EXERCISE DESCRIPTION | Go through the lines below and copy each one that holds the string "beside".

Items listed in a dataset |

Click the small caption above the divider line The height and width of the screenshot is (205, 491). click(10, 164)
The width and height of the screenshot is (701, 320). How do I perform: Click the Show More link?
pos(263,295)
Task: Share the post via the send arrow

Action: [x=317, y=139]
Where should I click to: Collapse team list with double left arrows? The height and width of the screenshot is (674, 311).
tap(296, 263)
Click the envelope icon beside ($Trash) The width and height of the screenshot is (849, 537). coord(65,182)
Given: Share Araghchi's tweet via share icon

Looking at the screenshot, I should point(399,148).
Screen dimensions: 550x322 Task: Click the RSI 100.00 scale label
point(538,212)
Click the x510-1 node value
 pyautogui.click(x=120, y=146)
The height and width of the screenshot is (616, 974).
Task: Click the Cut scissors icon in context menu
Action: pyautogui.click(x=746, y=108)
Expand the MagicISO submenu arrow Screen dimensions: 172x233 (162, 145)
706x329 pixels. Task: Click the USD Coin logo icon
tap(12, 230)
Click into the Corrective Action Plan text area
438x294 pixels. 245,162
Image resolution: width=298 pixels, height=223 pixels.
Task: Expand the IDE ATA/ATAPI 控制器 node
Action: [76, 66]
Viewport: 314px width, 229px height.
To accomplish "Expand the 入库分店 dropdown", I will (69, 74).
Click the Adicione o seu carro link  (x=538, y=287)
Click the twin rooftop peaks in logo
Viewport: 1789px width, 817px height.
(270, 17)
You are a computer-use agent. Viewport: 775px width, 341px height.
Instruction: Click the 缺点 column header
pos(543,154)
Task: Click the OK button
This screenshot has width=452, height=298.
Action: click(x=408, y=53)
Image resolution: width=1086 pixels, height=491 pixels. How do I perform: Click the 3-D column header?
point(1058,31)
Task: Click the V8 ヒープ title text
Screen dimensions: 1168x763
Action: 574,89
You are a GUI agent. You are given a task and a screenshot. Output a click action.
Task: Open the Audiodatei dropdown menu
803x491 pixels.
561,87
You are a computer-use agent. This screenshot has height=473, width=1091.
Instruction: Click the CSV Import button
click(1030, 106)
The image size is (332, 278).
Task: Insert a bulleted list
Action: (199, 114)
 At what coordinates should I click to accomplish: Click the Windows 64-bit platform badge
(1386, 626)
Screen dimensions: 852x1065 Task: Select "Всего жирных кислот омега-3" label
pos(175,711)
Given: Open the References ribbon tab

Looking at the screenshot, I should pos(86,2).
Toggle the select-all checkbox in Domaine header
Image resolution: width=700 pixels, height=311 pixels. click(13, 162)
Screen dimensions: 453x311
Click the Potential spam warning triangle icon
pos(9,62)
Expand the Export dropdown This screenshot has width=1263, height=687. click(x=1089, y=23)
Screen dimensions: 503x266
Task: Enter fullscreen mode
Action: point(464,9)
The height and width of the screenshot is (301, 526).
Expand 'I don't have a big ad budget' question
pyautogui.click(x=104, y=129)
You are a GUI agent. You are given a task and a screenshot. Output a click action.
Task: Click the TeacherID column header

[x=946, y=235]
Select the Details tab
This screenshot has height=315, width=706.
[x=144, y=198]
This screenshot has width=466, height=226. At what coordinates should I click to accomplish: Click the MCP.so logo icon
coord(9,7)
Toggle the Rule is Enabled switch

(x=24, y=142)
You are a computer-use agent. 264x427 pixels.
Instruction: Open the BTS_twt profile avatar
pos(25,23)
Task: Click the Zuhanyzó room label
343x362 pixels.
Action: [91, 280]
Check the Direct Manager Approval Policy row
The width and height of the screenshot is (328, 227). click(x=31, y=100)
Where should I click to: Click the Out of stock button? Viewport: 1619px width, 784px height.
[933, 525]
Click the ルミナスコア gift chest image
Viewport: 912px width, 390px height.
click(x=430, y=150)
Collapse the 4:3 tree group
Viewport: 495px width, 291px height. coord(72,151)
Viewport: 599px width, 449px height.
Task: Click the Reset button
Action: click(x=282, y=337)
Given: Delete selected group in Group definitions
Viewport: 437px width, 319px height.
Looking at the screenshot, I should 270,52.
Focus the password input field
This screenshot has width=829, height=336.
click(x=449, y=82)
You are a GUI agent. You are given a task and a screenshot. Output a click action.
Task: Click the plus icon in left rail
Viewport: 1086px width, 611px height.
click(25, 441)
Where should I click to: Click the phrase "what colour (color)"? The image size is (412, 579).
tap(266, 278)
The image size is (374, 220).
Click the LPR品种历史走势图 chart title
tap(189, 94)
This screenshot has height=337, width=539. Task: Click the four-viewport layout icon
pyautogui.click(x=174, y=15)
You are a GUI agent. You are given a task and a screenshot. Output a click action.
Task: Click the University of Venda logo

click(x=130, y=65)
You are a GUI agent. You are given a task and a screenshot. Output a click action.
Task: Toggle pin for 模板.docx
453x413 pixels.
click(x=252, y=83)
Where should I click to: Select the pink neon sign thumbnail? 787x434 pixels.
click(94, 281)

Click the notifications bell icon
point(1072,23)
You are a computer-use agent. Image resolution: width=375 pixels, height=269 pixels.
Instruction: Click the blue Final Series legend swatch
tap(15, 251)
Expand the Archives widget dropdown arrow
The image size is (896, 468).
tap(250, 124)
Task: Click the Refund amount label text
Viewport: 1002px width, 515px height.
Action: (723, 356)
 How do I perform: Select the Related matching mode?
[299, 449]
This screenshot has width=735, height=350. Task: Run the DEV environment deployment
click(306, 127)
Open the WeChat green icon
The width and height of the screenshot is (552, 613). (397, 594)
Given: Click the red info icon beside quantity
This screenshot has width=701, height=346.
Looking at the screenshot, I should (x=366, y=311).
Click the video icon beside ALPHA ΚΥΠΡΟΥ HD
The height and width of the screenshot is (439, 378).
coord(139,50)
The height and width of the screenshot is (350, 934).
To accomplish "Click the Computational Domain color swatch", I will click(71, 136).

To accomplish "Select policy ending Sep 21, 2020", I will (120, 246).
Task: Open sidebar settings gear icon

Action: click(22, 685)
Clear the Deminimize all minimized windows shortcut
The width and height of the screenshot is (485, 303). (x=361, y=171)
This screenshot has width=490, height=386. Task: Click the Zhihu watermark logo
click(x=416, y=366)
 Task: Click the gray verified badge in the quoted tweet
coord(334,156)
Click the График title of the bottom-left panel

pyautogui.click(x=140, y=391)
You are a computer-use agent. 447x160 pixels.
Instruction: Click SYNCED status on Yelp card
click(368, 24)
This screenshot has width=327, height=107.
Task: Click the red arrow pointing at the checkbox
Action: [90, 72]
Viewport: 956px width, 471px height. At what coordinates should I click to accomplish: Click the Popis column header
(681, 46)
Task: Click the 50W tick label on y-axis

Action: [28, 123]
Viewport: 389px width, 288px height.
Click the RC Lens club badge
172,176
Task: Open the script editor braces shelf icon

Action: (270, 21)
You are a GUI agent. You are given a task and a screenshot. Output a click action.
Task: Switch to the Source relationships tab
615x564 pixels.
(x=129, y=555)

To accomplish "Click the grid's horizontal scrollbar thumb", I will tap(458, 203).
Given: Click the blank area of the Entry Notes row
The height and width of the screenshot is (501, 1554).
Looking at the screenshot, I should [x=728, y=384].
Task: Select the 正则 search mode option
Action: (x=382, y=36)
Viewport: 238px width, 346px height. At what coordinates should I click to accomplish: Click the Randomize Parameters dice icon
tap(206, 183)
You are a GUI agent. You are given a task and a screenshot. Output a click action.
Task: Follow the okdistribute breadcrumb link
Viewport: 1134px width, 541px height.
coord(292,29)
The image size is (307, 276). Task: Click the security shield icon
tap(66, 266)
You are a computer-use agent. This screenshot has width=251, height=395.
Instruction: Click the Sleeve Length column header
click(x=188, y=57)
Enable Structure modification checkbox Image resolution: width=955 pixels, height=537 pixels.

RESPONSE |
Click the envelope icon beside ($Trash) The width and height of the screenshot is (849, 537). coord(65,182)
Given: Click the red info icon beside quantity
Click the video icon beside ALPHA ΚΥΠΡΟΥ HD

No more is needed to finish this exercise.